▶ [REQUIREMENTS] Rewrite the records from their first line through the line with "tap(844, 78)", requests included, and shift every coordinate in the answers by -97. Leave the pictures out.

= = = = =

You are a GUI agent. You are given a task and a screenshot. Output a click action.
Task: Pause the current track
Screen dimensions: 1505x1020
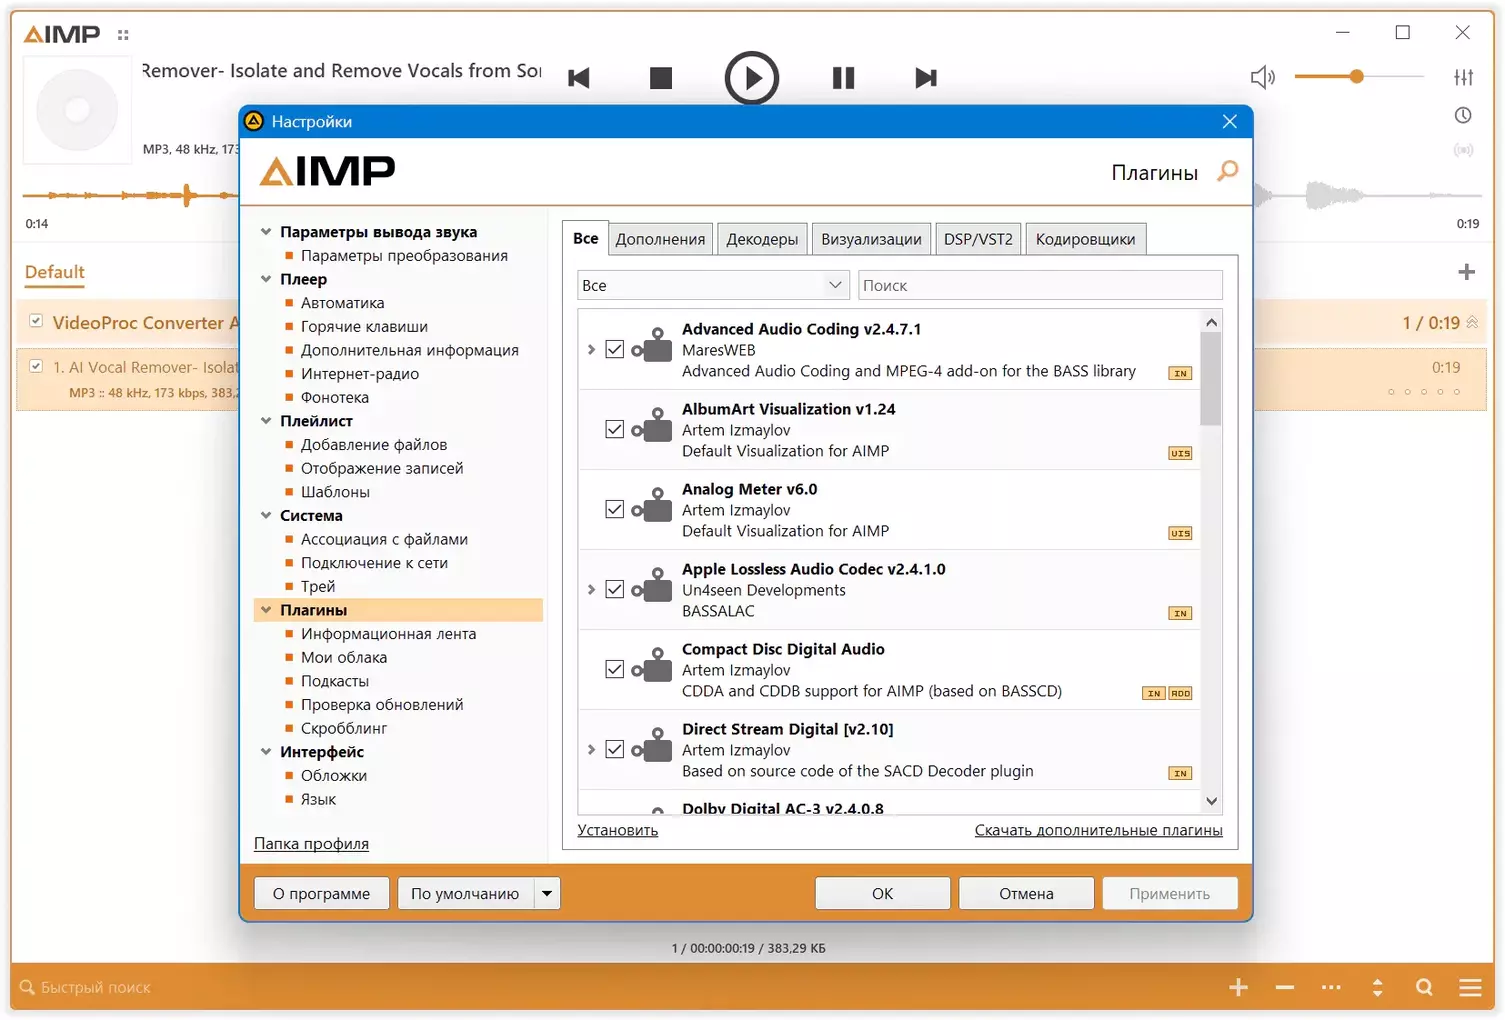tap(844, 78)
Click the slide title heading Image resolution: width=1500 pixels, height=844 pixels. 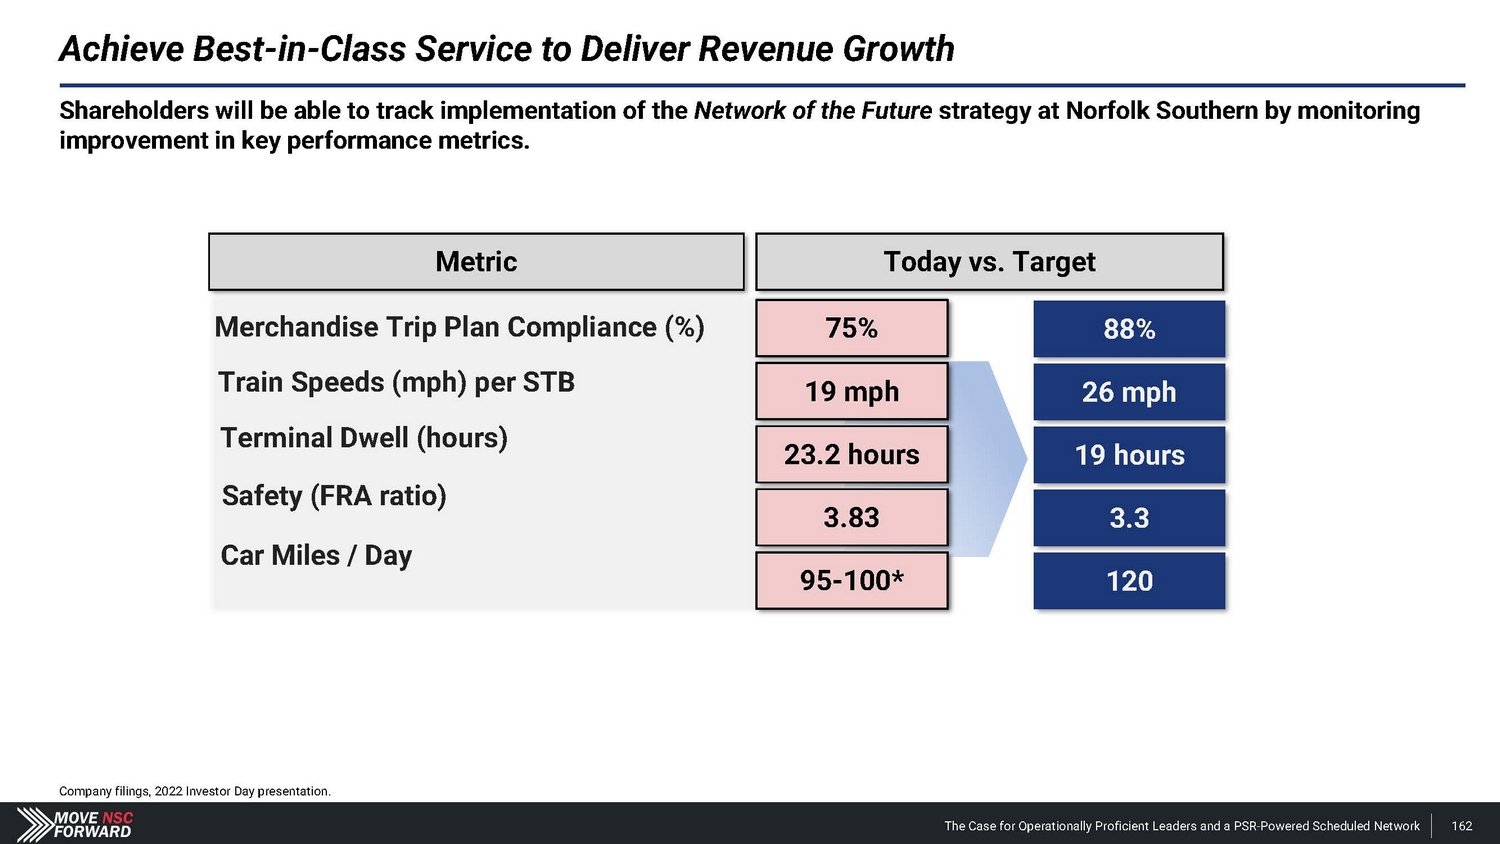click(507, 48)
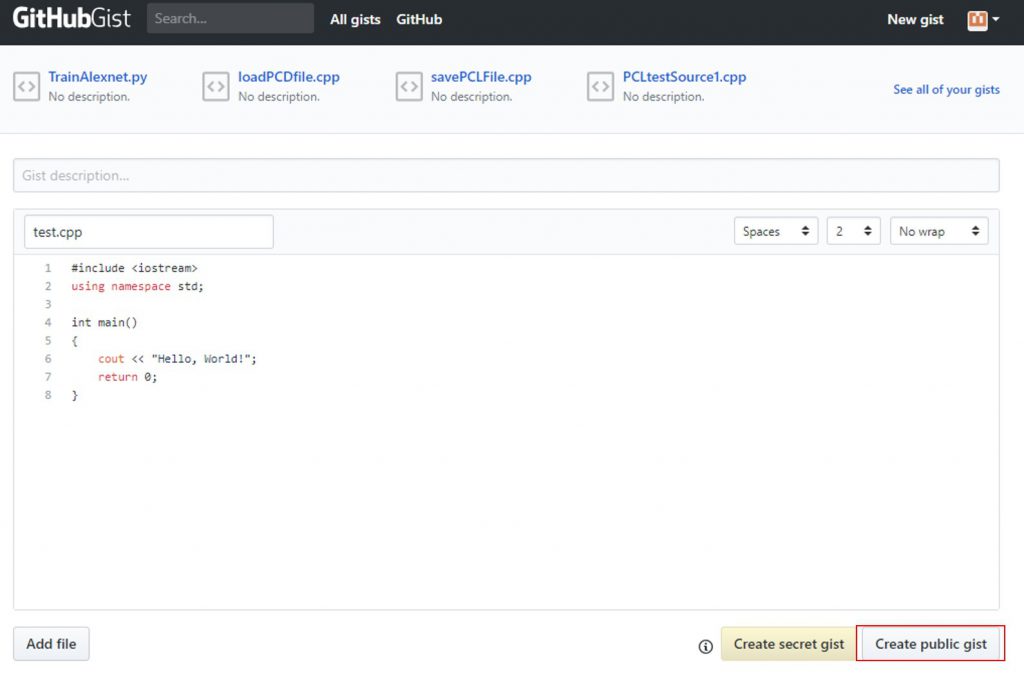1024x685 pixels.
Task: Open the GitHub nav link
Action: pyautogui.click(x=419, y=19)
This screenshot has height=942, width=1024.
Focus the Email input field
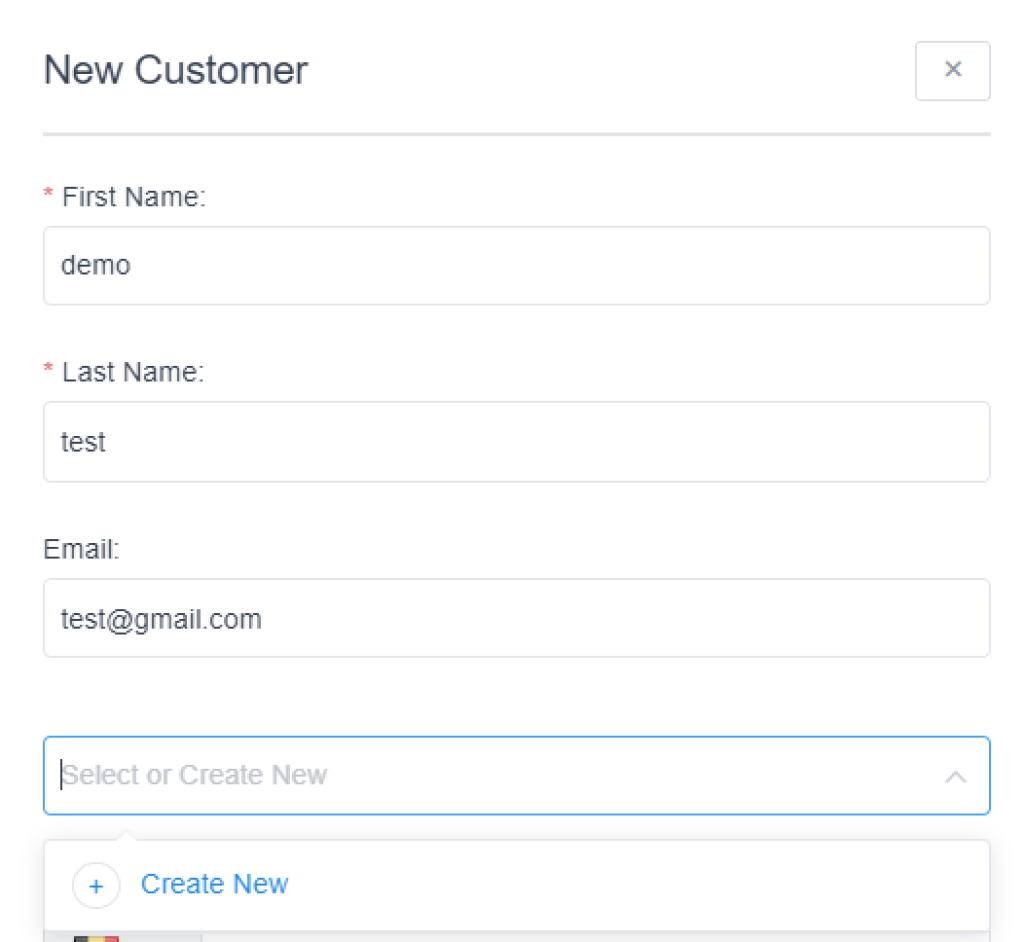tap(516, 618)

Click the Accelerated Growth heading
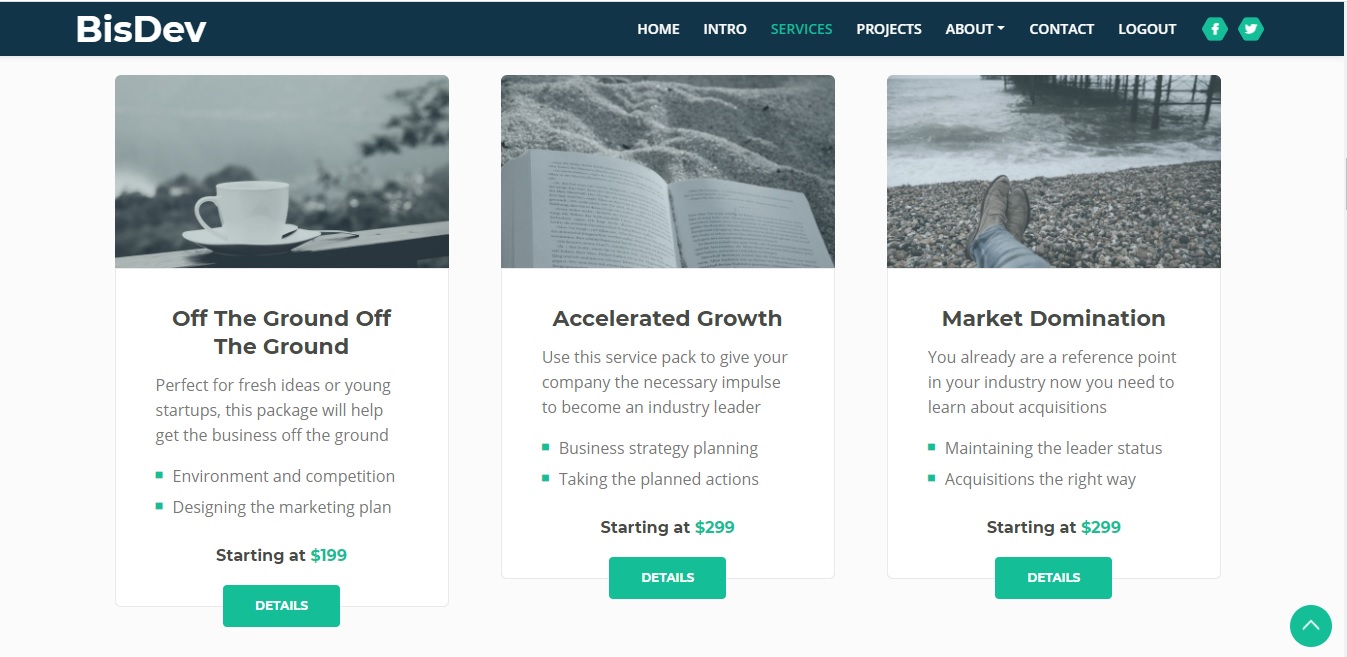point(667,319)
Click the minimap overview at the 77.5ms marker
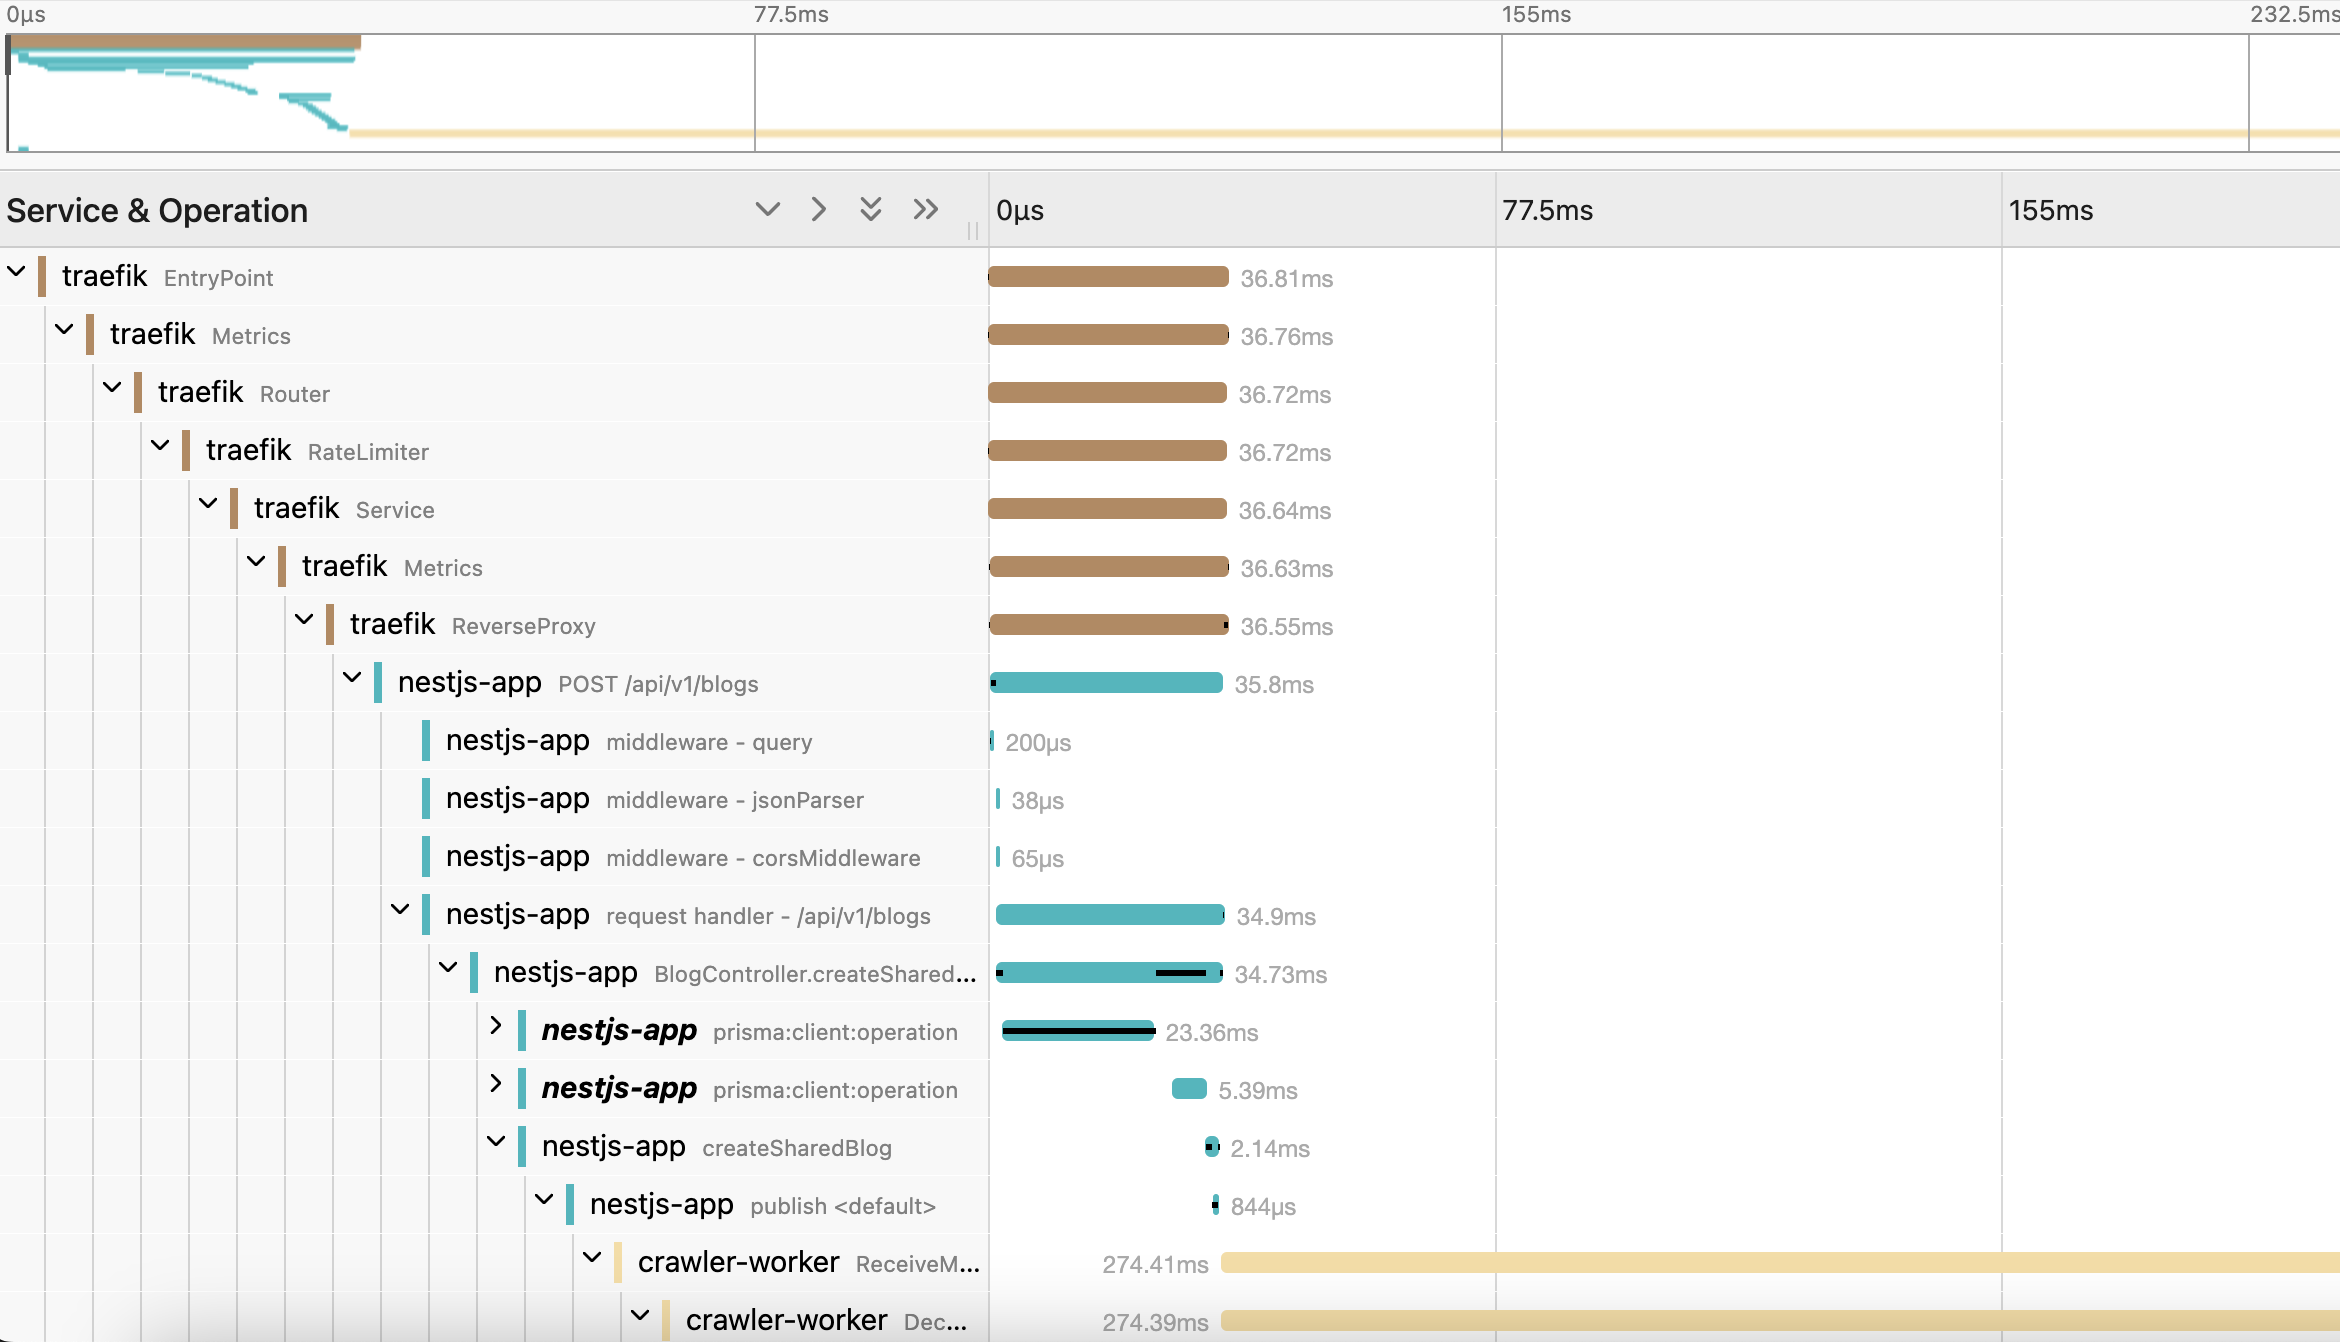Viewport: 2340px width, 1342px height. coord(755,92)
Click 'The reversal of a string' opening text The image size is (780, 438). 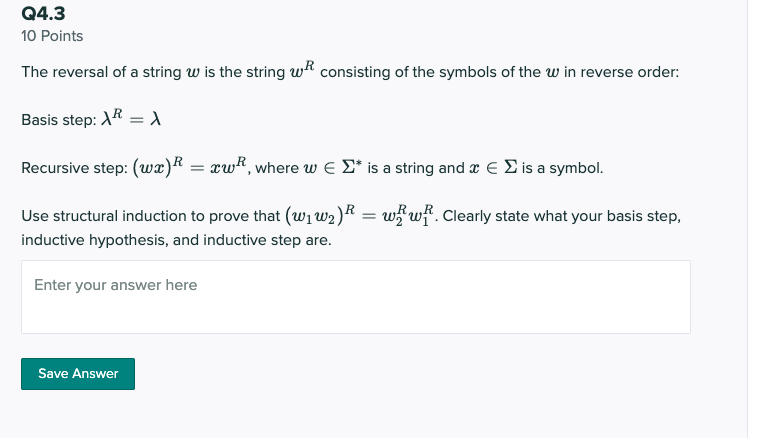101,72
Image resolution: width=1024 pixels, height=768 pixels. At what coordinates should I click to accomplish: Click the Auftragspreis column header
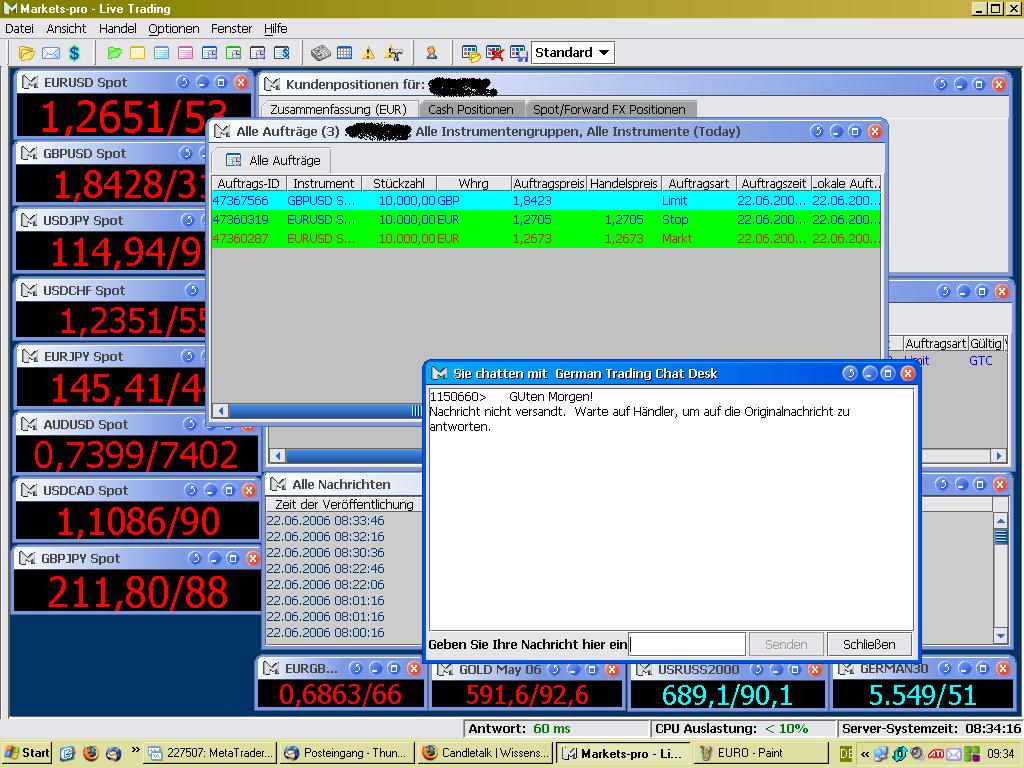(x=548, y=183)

= = = = =

▶ [SOLUTION FOR THIS EXERCISE]
You are a GUI agent. You are given a task and a screenshot. Output a click action.
Task: Pause the current track
Screen dimensions: 1505x1020
tap(747, -19)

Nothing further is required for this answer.